Re: [PATCH v12 04/10] utf8: teach same_encoding() alternative UTF encoding names

2018-04-01 Thread Lars Schneider

> On 16 Mar 2018, at 19:19, Eric Sunshine  wrote:
> 
> On Fri, Mar 16, 2018 at 1:50 PM, Junio C Hamano  wrote:
>> Eric Sunshine  writes:
>>> However, I'm having a tough time imagining cases in which callers
>>> would want same_encoding() to return true if both arguments are NULL,
>>> but outright crash if only one is NULL (which is the behavior even
>>> before this patch). In other words, same_encoding() takes advantage of
>>> is_encoding_utf8() for its convenience, not for its NULL-handling.
>>> Given that view, the two explicit is_encoding_utf8() calls in
>>> same_encoding() seem redundant once the same_utf_encoding() call is
>>> added.
>> 
>> So... does that mean we'd want something like this, or do you have
>> something else in mind?
>> 
>>int same_encoding(const char *src, const char *dst)
>>{
>>static const char utf8[] = "UTF-8";
>> 
>>if (!src)
>>src = utf8;
>>if (!dst)
>>dst = utf8;
>>if (same_utf_encoding(src, dst))
>>return 1;
>>return !strcasecmp(src, dst);
>>}
> 
> I am not proposing anything like that for this patch or patch series.
> I'm merely asking why, after this patch, same_encoding() still
> contains the (in my mind) now-unneeded conditional:
> 
>if (is_encoding_utf8(src) && is_encoding_utf8(dst))
>return 1;

My main motivation was to keep the existing behavior "as-is"
to avoid any regressions.

However, I agree with your critic of the inconsistencies. 

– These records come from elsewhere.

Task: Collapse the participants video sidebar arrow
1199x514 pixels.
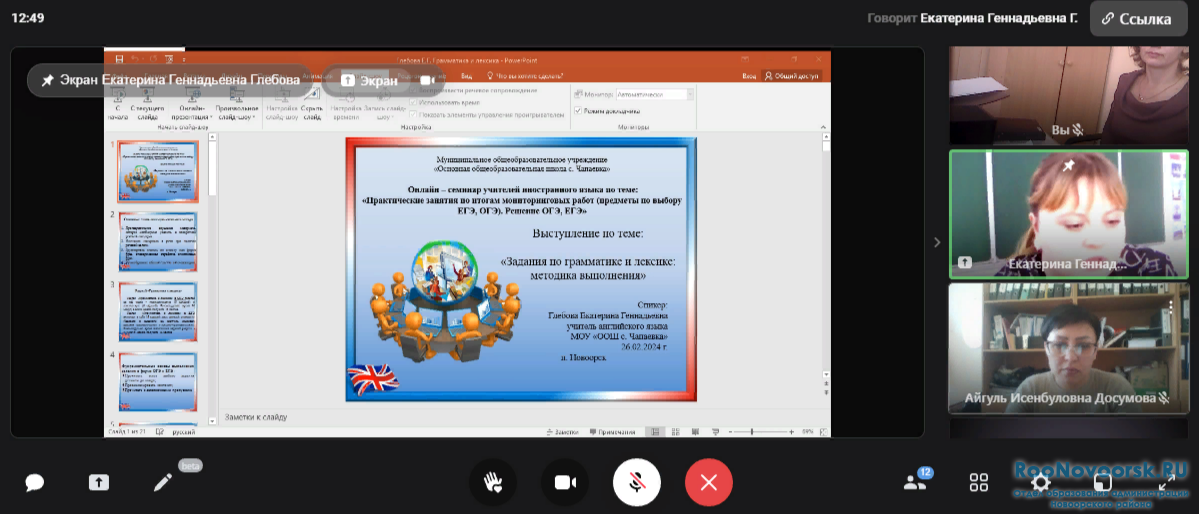Action: tap(937, 242)

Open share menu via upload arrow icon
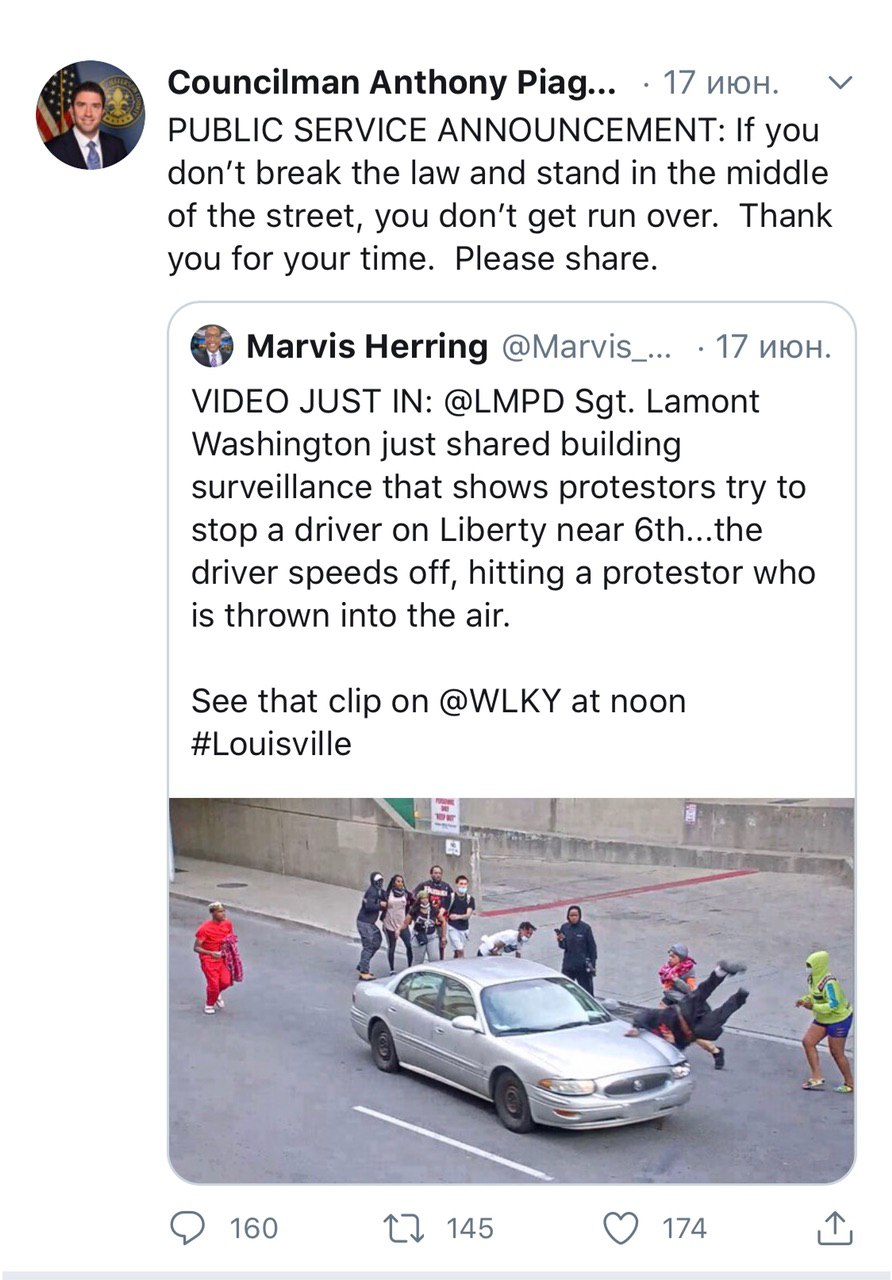pyautogui.click(x=835, y=1227)

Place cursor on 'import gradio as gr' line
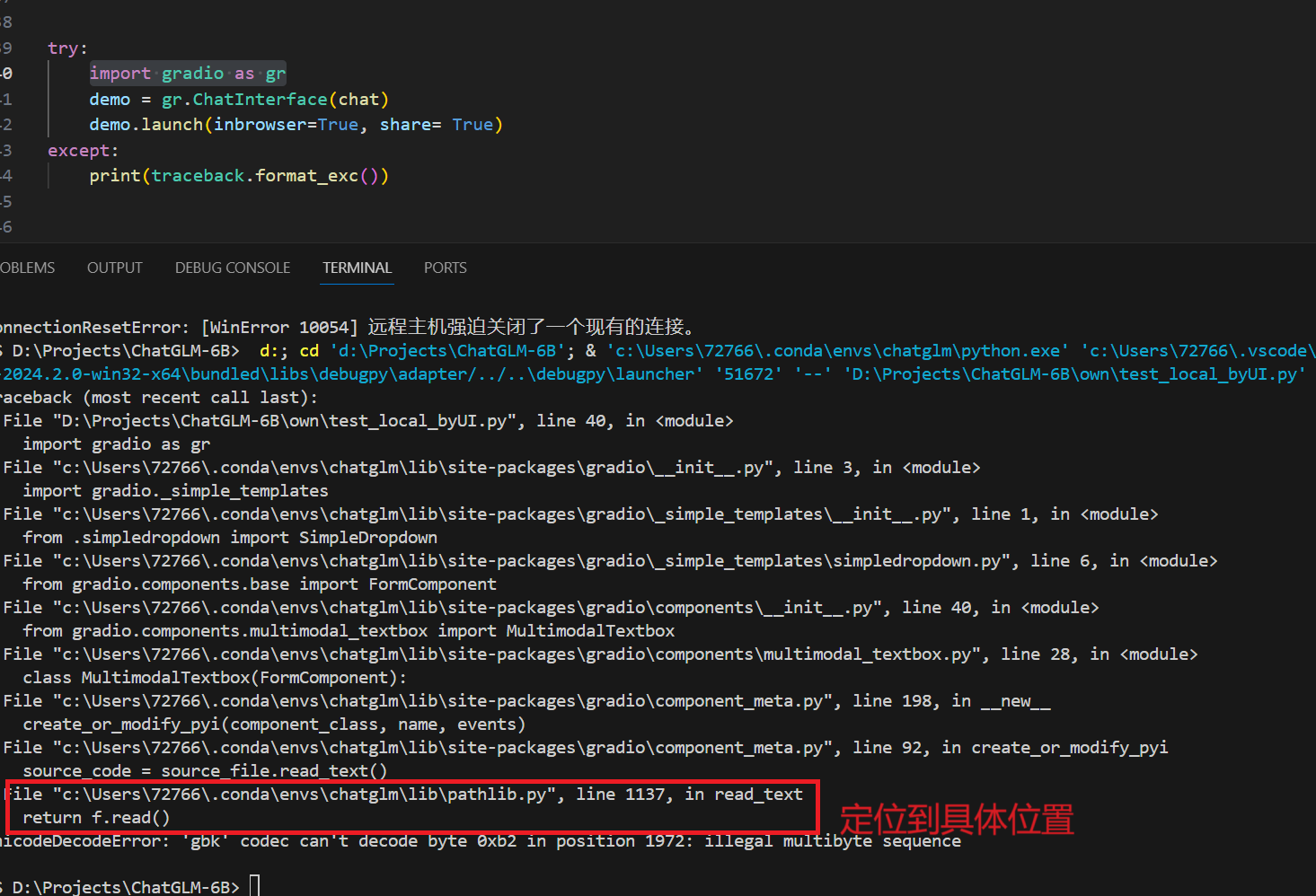[187, 74]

Therefore, I will use Junio's suggestion above as it makes 
the intented behaivior clear.

Thanks,
Lars


Re: [PATCH v12 04/10] utf8: teach same_encoding() alternative UTF encoding names

2018-03-16 Thread Eric Sunshine
On Fri, Mar 16, 2018 at 1:50 PM, Junio C Hamano  wrote:
> Eric Sunshine  writes:
>> However, I'm having a tough time imagining cases in which callers
>> would want same_encoding() to return true if both arguments are NULL,
>> but outright crash if only one is NULL (which is the behavior even
>> before this patch). In other words, same_encoding() takes advantage of
>> is_encoding_utf8() for its convenience, not for its NULL-handling.
>> Given that view, the two explicit is_encoding_utf8() calls in
>> same_encoding() seem redundant once the same_utf_encoding() call is
>> added.
>
> So... does that mean we'd want something like this, or do you have
> something else in mind?
>
> int same_encoding(const char *src, const char *dst)
> {
> static const char utf8[] = "UTF-8";
>
> if (!src)
> src = utf8;
> if (!dst)
> dst = utf8;
> if (same_utf_encoding(src, dst))
> return 1;
> return !strcasecmp(src, dst);
> }

I am not proposing anything like that for this patch or patch series.
I'm merely asking why, after this patch, same_encoding() still
contains the (in my mind) now-unneeded conditional:

if (is_encoding_utf8(src) && is_encoding_utf8(dst))
return 1;

If I'm reading the current code correctly, same_encoding() will crash
when either (but not both) of its arguments is NULL and the non-NULL
argument is not a variation of "UTF-8". If both arguments are NULL,
then it won't crash, but I don't believe that it was intentional that
it should crash for some NULL cases but not others; rather, not
crashing when both are NULL is an _accidental_ side-effect of relying
upon is_encoding_utf8().

If I understood him correctly, Lars's justification for retaining the
conditional in question even after the patch is to maintain the
non-crashing behavior for both arguments being NULL, even though it
will continue to crash when only one is NULL. That justification
doesn't makes sense to me since I can't imagine clients relying on
accidental behavior of sometimes crashing, sometimes not, hence my
question to Lars.

As for your snippet above which ensures that 'src' and 'dst' are
non-NULL, that (or some variation) would be fine if we ever expect
callers of same_encoding() to pass NULL for either of those arguments,
but such a fix is outside the scope of this patch and even this patch
series (which does not require such a fix), IMHO.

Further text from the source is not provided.